The design partnership between South Street Partners (Palmetto Bluff's owner) and Coore and Crenshaw was unusual in one critical respect: the design team was explicitly freed from the residential land planning constraints that typically govern golf course design within community developments. Where most courses are routed to serve residential lot sales — with fairways shaped by lot lines, home placements, and community infrastructure rather than purely by golf design considerations — Anson Point was allowed to find its best routing through 500 acres of natural Lowcountry landscape without subordinating design decisions to real estate economics. The result is a course that feels more like a private golf club surrounded by nature than a golf amenity within a residential development. The course spans approximately 500 acres but maintains only 80 acres of managed turf — a ratio that reflects Coore and Crenshaw's philosophy of minimal intervention with natural landscapes and maximum preservation of the native ecosystems through which the course passes.

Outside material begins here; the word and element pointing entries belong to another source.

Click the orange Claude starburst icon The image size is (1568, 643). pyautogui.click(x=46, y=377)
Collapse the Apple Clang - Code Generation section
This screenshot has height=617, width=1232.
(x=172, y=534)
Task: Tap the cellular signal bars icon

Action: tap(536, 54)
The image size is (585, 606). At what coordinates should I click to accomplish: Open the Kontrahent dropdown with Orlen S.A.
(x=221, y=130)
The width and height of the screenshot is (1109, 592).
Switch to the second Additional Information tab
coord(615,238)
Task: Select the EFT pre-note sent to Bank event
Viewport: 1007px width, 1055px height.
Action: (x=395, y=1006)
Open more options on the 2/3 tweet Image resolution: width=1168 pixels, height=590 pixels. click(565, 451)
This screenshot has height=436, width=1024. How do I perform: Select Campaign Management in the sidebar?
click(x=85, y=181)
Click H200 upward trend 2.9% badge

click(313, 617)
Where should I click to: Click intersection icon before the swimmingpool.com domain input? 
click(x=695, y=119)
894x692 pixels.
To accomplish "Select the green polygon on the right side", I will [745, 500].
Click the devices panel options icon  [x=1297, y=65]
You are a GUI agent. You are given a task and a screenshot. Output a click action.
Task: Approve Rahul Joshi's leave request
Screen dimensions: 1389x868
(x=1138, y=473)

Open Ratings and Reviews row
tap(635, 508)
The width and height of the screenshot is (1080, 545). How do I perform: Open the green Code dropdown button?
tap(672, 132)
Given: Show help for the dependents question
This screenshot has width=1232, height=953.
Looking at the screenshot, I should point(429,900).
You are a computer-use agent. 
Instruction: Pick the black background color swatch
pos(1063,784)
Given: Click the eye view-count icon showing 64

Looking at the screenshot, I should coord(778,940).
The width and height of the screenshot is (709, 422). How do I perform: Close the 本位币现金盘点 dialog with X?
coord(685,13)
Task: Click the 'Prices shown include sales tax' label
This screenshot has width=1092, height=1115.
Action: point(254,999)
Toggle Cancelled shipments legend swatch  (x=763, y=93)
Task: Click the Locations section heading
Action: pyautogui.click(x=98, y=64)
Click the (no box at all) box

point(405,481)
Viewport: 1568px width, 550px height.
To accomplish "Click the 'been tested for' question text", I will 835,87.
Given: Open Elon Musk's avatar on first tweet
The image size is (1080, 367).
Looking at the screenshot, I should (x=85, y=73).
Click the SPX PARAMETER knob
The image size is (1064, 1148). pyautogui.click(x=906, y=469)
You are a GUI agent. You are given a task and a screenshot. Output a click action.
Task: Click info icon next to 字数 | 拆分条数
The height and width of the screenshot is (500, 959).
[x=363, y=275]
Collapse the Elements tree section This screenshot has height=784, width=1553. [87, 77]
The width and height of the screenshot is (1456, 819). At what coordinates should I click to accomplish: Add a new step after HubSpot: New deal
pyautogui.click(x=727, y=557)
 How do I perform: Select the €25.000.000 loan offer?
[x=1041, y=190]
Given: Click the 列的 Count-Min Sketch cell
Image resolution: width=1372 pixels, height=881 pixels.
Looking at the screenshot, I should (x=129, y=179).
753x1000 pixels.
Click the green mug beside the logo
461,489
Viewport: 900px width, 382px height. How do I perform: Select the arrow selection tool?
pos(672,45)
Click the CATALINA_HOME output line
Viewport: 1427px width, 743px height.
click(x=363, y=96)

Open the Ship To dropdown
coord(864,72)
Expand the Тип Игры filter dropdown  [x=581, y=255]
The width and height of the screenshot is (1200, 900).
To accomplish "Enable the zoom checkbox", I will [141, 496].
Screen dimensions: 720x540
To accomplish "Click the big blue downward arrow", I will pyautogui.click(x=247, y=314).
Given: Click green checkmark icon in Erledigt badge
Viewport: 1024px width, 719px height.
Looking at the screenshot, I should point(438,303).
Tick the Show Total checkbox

Four distinct ecosystems thread through the routing: upland pine forest, maritime forest, live oak groves, and saltwater marshland along the New River. Moving through these four environments across eighteen holes creates a round of unusual ecological variety, with the visual and sensory character of each ecosystem providing natural definition to different sections of the round. The course plays to par 71 at approximately 7,017 yards from the back tees on Tif-Eagle Bermuda greens and Zeon Zoysia fairways. Coore and Crenshaw's design approach, rooted in the ground-game traditions of golf's Scottish origins, emphasizes the texture and character of the ground itself as the primary design element rather than the aerial trajectory of shots over hazards.
The courses that Coore and Crenshaw have produced — Sand Hills in Nebraska, Streamsong, Cabot Links, Bandon Trails — are characterized by naturalistic landforms, flowing ground movement, and an apparent inevitability to the hole routings that suggests the courses were discovered within the landscape rather than imposed upon it. Anson Point joins two existing courses at Palmetto Bluff: the Jack Nicklaus-designed May River Golf Club, which debuted in 2005 and anchors the community's original residential golf offering, and Crossroads, a nine-hole reversible course by the King-Collins design firm of Rob Collins and Tad King that plays as two distinct routings called "The Hammer" and "The Press." Together the three courses give Palmetto Bluff a varied architectural portfolio within a single Lowcountry community — Nicklaus's resort-scale parkland layout, King-Collins's short-form reversible routing, and Coore & Crenshaw's minimal-footprint naturalistic design.